The data beneath this task has to be reprinted character for character.

━━━ Source material

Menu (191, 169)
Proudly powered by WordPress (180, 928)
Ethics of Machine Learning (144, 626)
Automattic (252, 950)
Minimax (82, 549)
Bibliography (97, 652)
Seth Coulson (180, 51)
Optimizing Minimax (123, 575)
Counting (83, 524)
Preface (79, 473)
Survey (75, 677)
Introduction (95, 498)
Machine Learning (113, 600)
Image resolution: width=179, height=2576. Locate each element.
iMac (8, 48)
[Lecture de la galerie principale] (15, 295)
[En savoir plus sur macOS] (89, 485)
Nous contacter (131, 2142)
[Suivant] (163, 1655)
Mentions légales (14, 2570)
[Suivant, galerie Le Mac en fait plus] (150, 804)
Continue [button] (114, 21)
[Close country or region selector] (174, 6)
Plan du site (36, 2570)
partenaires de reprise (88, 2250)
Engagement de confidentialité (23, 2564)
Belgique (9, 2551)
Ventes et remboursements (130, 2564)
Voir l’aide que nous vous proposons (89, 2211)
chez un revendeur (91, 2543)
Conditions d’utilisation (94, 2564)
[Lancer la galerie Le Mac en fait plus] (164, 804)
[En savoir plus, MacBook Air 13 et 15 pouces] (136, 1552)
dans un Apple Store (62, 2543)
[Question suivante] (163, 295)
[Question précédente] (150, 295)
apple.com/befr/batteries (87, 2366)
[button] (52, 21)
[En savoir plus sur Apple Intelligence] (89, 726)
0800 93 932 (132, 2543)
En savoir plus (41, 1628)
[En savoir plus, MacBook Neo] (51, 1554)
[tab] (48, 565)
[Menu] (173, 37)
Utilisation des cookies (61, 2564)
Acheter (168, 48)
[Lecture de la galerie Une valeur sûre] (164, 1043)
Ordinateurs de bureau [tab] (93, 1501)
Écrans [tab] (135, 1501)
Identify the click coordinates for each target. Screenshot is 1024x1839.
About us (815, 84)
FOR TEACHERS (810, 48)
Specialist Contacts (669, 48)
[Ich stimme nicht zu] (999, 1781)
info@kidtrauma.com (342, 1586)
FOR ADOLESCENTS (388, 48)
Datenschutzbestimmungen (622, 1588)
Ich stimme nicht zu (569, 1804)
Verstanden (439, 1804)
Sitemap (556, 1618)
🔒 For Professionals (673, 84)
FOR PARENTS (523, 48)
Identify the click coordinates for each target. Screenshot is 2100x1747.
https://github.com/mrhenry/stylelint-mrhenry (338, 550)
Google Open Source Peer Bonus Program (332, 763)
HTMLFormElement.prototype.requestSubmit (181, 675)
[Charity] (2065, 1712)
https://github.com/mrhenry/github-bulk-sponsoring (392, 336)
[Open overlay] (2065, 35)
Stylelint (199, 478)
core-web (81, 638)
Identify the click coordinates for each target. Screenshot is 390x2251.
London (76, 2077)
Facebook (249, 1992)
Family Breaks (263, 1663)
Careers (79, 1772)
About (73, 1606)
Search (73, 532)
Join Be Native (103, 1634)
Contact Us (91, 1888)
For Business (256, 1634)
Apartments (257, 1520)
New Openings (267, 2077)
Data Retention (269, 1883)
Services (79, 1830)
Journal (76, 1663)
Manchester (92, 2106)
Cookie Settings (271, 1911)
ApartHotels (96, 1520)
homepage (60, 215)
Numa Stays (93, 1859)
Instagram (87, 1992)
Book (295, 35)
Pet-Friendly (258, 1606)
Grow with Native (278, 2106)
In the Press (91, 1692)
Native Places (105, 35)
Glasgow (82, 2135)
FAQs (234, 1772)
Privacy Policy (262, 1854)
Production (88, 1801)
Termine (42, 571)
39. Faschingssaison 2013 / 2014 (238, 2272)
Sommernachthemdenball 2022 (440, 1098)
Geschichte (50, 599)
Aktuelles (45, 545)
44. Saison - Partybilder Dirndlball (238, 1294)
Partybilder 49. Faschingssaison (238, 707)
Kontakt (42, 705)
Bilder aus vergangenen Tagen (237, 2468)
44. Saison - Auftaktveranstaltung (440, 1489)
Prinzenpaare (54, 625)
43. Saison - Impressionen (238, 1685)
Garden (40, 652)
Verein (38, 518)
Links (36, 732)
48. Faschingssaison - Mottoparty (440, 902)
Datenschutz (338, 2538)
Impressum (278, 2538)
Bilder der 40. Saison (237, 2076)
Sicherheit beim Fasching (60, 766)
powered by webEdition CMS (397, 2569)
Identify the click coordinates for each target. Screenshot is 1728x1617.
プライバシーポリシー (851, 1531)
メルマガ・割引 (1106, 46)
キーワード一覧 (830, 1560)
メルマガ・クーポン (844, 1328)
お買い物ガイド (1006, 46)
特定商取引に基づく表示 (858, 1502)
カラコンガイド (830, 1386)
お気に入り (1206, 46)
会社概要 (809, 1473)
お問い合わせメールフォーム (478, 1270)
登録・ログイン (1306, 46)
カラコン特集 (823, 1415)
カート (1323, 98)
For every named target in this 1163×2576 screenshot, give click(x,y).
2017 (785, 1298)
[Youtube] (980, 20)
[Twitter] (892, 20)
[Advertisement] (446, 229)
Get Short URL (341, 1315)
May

━━━━━━

■ Answer to the problem ■
Menu (191, 169)
Proudly powered by WordPress (180, 928)
Ethics of Machine Learning (144, 626)
Automattic (252, 950)
Minimax (82, 549)
Bibliography (97, 652)
Seth Coulson (180, 51)
Optimizing Minimax (123, 575)
Counting (83, 524)
Preface (79, 473)
Survey (75, 677)
Introduction (95, 498)
Machine Learning (113, 600)
Image resolution: width=179, height=2576. Locate each element.
iMac (8, 48)
[Lecture de la galerie principale] (15, 295)
[En savoir plus sur macOS] (89, 485)
Nous contacter (131, 2142)
[Suivant] (163, 1655)
Mentions légales (14, 2570)
[Suivant, galerie Le Mac en fait plus] (150, 804)
Continue [button] (114, 21)
[Close country or region selector] (174, 6)
Plan du site (36, 2570)
partenaires de reprise (88, 2250)
Engagement de confidentialité (23, 2564)
Belgique (9, 2551)
Ventes et remboursements (130, 2564)
Voir l’aide que nous vous proposons (89, 2211)
chez un revendeur (91, 2543)
Conditions d’utilisation (94, 2564)
[Lancer la galerie Le Mac en fait plus] (164, 804)
[En savoir plus, MacBook Air 13 et 15 pouces] (136, 1552)
dans un Apple Store (62, 2543)
[Question suivante] (163, 295)
[Question précédente] (150, 295)
apple.com/befr/batteries (87, 2366)
[button] (52, 21)
[En savoir plus sur Apple Intelligence] (89, 726)
0800 93 932 (132, 2543)
En savoir plus (41, 1628)
[En savoir plus, MacBook Neo] (51, 1554)
[tab] (48, 565)
[Menu] (173, 37)
Utilisation des cookies (61, 2564)
Acheter (168, 48)
[Lecture de la galerie Une valeur sûre] (164, 1043)
Ordinateurs de bureau [tab] (93, 1501)
Écrans [tab] (135, 1501)
Identify the click coordinates for each target. Screenshot is 1024x1839.
About us (815, 84)
FOR TEACHERS (810, 48)
Specialist Contacts (669, 48)
[Ich stimme nicht zu] (999, 1781)
info@kidtrauma.com (342, 1586)
FOR ADOLESCENTS (388, 48)
Datenschutzbestimmungen (622, 1588)
Ich stimme nicht zu (569, 1804)
Verstanden (439, 1804)
Sitemap (556, 1618)
🔒 For Professionals (673, 84)
FOR PARENTS (523, 48)
Identify the click coordinates for each target. Screenshot is 2100x1747.
https://github.com/mrhenry/stylelint-mrhenry (338, 550)
Google Open Source Peer Bonus Program (332, 763)
HTMLFormElement.prototype.requestSubmit (181, 675)
[Charity] (2065, 1712)
https://github.com/mrhenry/github-bulk-sponsoring (392, 336)
[Open overlay] (2065, 35)
Stylelint (199, 478)
core-web (81, 638)
Identify the click coordinates for each target. Screenshot is 390x2251.
London (76, 2077)
Facebook (249, 1992)
Family Breaks (263, 1663)
Careers (79, 1772)
About (73, 1606)
Search (73, 532)
Join Be Native (103, 1634)
Contact Us (91, 1888)
For Business (256, 1634)
Apartments (257, 1520)
New Openings (267, 2077)
Data Retention (269, 1883)
Services (79, 1830)
Journal (76, 1663)
Manchester (92, 2106)
Cookie Settings (271, 1911)
ApartHotels (96, 1520)
homepage (60, 215)
Numa Stays (93, 1859)
Instagram (87, 1992)
Book (295, 35)
Pet-Friendly (258, 1606)
Grow with Native (278, 2106)
In the Press (91, 1692)
Native Places (105, 35)
Glasgow (82, 2135)
FAQs (234, 1772)
Privacy Policy (262, 1854)
Production (88, 1801)
Termine (42, 571)
39. Faschingssaison 2013 / 2014 (238, 2272)
Sommernachthemdenball 2022 (440, 1098)
Geschichte (50, 599)
Aktuelles (45, 545)
44. Saison - Partybilder Dirndlball (238, 1294)
Partybilder 49. Faschingssaison (238, 707)
Kontakt (42, 705)
Bilder aus vergangenen Tagen (237, 2468)
44. Saison - Auftaktveranstaltung (440, 1489)
Prinzenpaare (54, 625)
43. Saison - Impressionen (238, 1685)
Garden (40, 652)
Verein (38, 518)
Links (36, 732)
48. Faschingssaison - Mottoparty (440, 902)
Datenschutz (338, 2538)
Impressum (278, 2538)
Bilder der 40. Saison (237, 2076)
Sicherheit beim Fasching (60, 766)
powered by webEdition CMS (397, 2569)
Identify the click coordinates for each target. Screenshot is 1728x1617.
プライバシーポリシー (851, 1531)
メルマガ・割引 (1106, 46)
キーワード一覧 (830, 1560)
メルマガ・クーポン (844, 1328)
お買い物ガイド (1006, 46)
特定商取引に基づく表示 (858, 1502)
カラコンガイド (830, 1386)
お気に入り (1206, 46)
会社概要 (809, 1473)
お問い合わせメールフォーム (478, 1270)
登録・ログイン (1306, 46)
カラコン特集 (823, 1415)
カート (1323, 98)
For every named target in this 1163×2576 screenshot, give click(x,y).
2017 (785, 1298)
[Youtube] (980, 20)
[Twitter] (892, 20)
[Advertisement] (446, 229)
Get Short URL (341, 1315)
May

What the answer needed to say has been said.